Some promising similar results are found within the literature of this topic: In “When is a Liability not a Liability? Textual Analysis, Dictionaries, and 10-Ks” (The LM dataset), the researches found in their tests that when dividing firms into quintiles based on proportion of words, the 10ks produce “no discernable pattern”. An interesting point they made was that there may have been bias due to high freequency words used both positive and negative, but how this may not widely affect the overall findings. This research was alot more robust and includes variables such as different sized companys, and each companies different financial metrics in the inputs.
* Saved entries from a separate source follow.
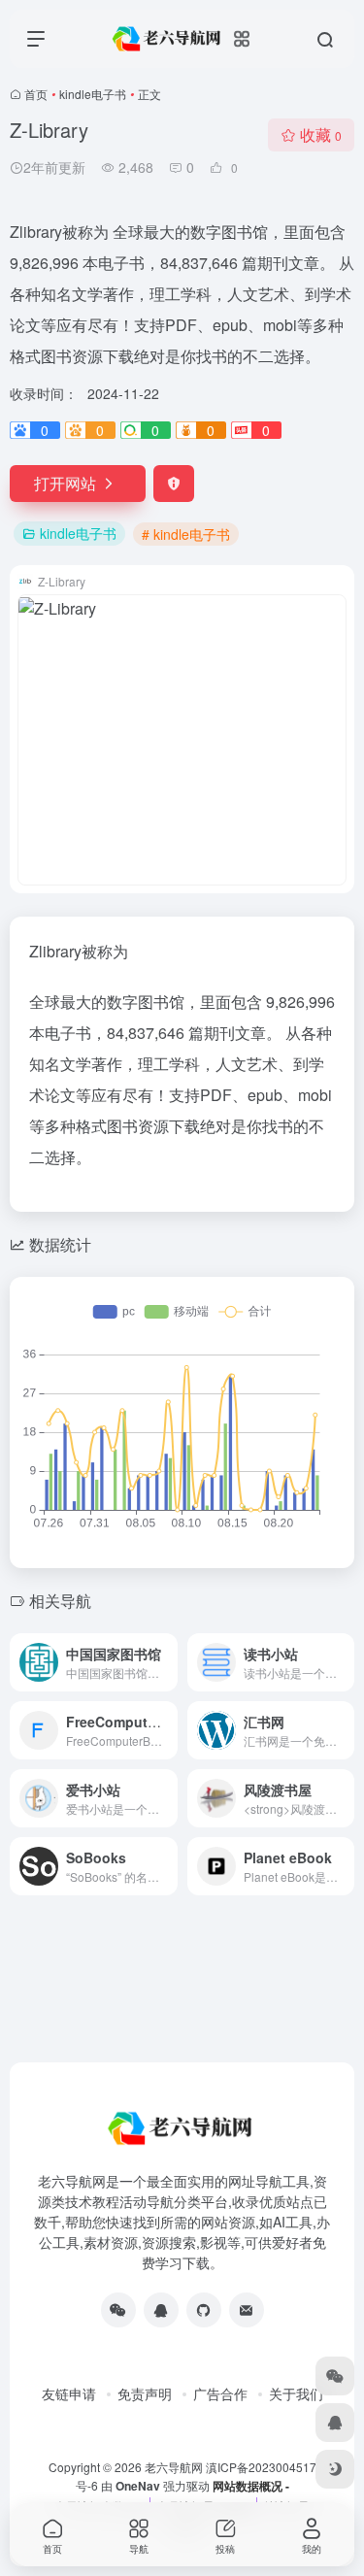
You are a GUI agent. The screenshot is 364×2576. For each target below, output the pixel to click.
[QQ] (161, 2309)
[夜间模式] (334, 2469)
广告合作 (220, 2393)
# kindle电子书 (186, 534)
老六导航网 (174, 2467)
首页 (36, 93)
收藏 (321, 134)
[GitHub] (203, 2309)
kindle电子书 (92, 93)
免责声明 (144, 2393)
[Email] (246, 2309)
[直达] (167, 1662)
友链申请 (69, 2393)
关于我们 (296, 2393)
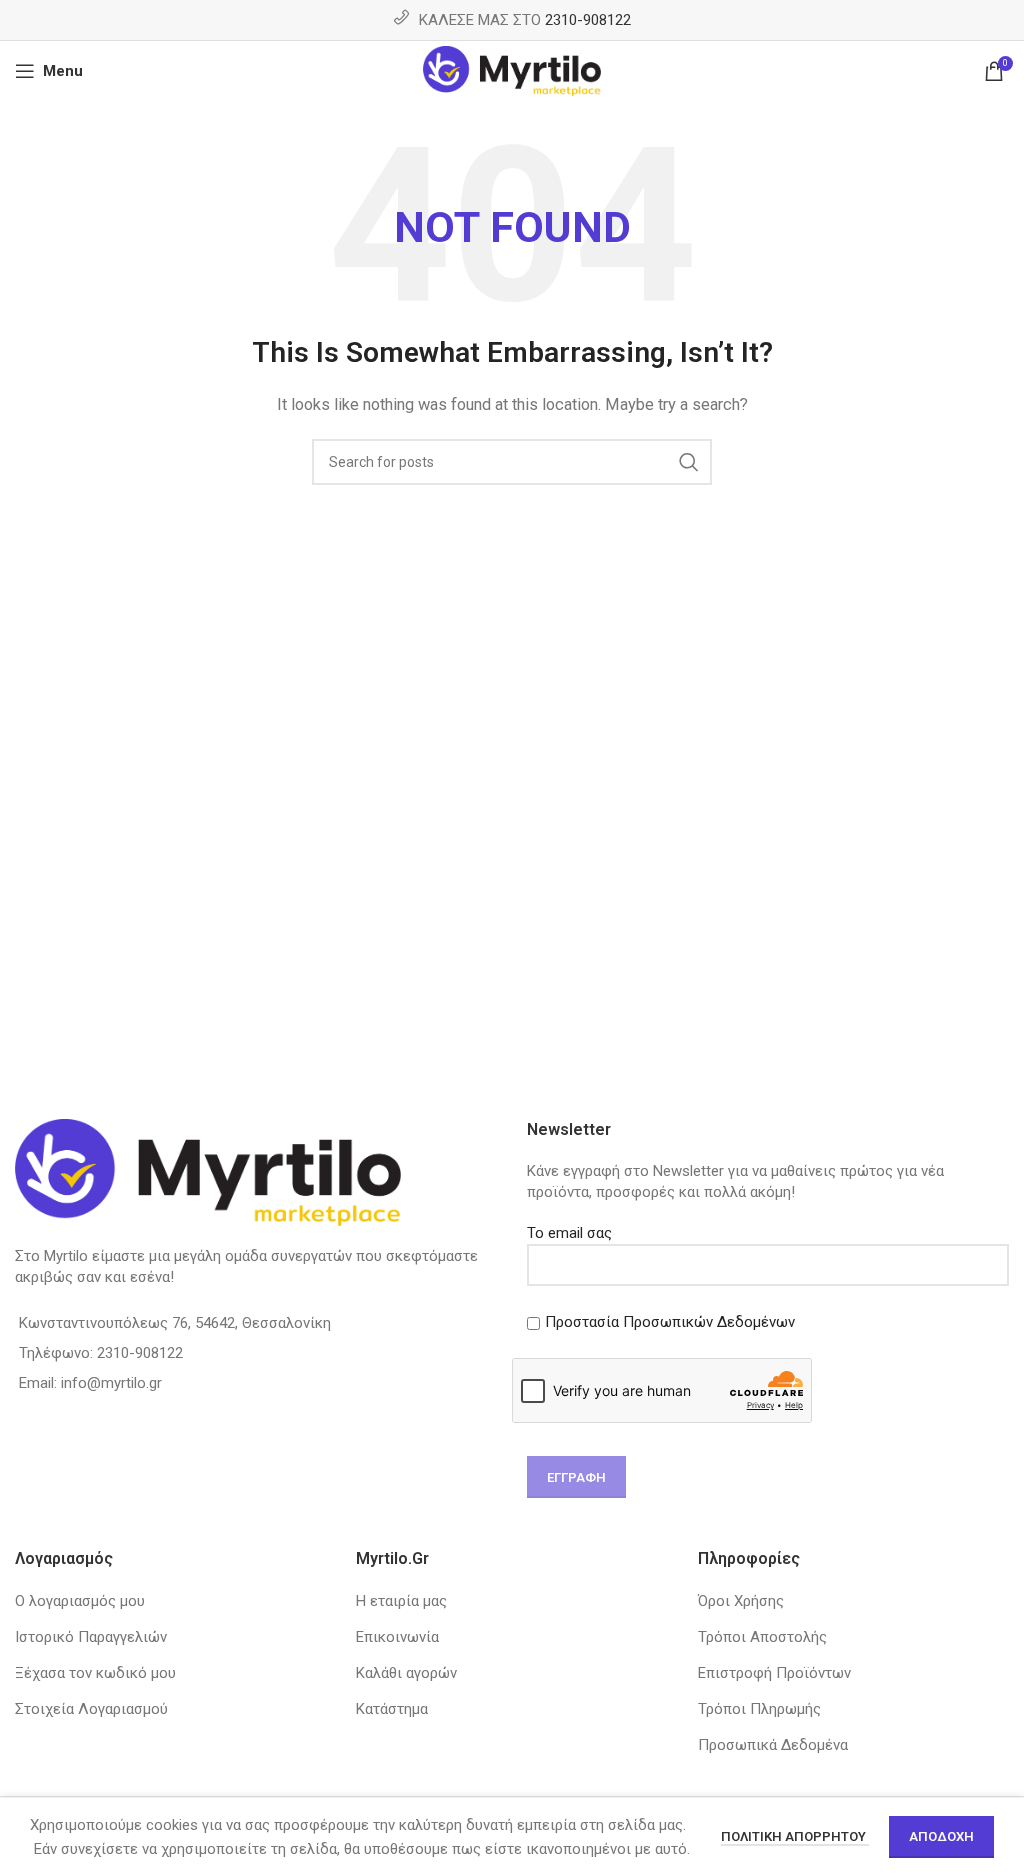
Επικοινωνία (397, 1637)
Looking to “The colour of finance words” (The BHR dataset) produced results based on both the ‘bag of words’ method and machine learning methods. They contest that machine learning methods outperform the bag of words as they can highlight which words might have more meaning, and words that are important but might be missed by humans. This can be extrapolated to the idea that specific words might have more weight than others to potentially correlate to, and predict future stock returns.
In conclusion, my results match those of Loughran and Mcdonald that when using a basket of words dictionary, there is no discernable correlation between positive/negative sentiments in 10k filings and the firms subsequent stock returns.